Un basculement vers les bureaux d’études

Selon l’enquête de l’IESF, le nombre de jeunes ingénieurs embauchés par des bureaux d’études a considérablement augmenté ces deux dernières années, passant de 7 % à 11 %. Ce secteur attire davantage de jeunes diplômés grâce à des conditions de travail plus attrayantes, notamment des contrats plus stables et des perspectives d’évolution intéressantes.

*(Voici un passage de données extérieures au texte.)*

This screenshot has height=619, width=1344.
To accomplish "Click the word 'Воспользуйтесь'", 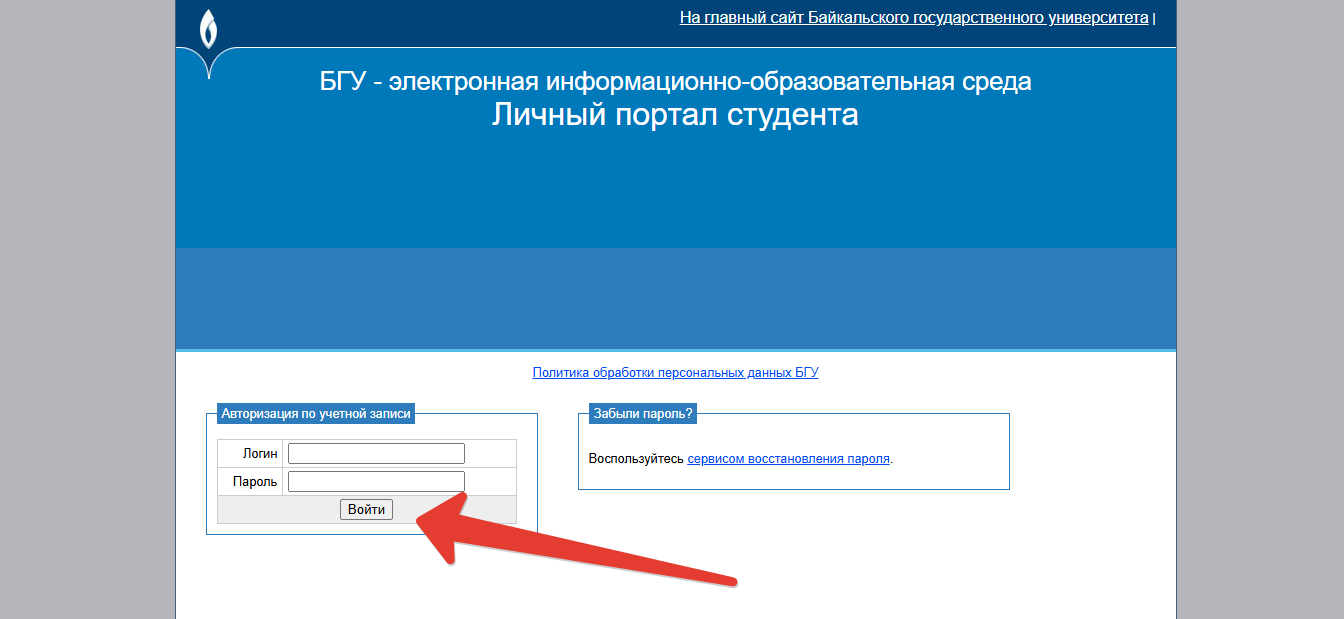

En parallèle, l’industrie, qui représente encore le principal débouché pour ces ingénieurs, a vu son attractivité diminuer. Le nombre de jeunes entrants dans l’industrie, tous secteurs confondus (métallurgie, énergie, automobile), est passé de 38 % à 36 % entre 2022 et 2024. Bien que cette baisse puisse sembler modeste, elle reflète un glissement préoccupant des priorités des jeunes générations.

La principale raison de cette tendance est claire : les cabinets d’études offrent plus de CDI, de meilleurs salaires et des conditions de travail souvent perçues comme plus flexibles. Face à cela, l’industrie peine à rivaliser. En effet, le nombre de CDI dans l’industrie a baissé de 3 % ces deux dernières années, tandis que celui des CDD a augmenté de 5 %, rendant ce secteur moins stable et moins attractif pour les jeunes diplômés.

Conditions de travail dégradées dans l’industrie

Le recul de l’attractivité de l’industrie est aussi lié à une baisse des salaires. Selon l’IESF, le salaire d’embauche du plus bas niveau est passé de 34 000 euros annuels en 2022 à 29 000 euros en 2023, une perte de 5 000 euros en seulement deux ans. Ce déclin de la rémunération, dans un contexte où le coût de la vie augmente, pousse de plus en plus de jeunes ingénieurs à se tourner vers des entreprises offrant des conditions plus avantageuses.

L’augmentation des contrats à durée déterminée (CDD) dans l’industrie est également un facteur dissuasif. Les jeunes ingénieurs recherchent aujourd’hui davantage de stabilité, et cette prolifération de contrats temporaires contribue à l’érosion de l’attractivité du secteur. Entre 2022 et 2024, le nombre de CDD dans l’industrie a crû de 5 %, renforçant l’instabilité ressentie par les jeunes diplômés.

Cette situation compromet les efforts de réindustrialisation de la France, pourtant jugée cruciale pour relever les défis énergétiques de demain, qu’il s’agisse du nucléaire, des énergies renouvelables ou des réseaux. Si l’industrie ne parvient pas à redevenir compétitive sur le marché du travail, les ambitions nationales dans ces secteurs risquent de stagner.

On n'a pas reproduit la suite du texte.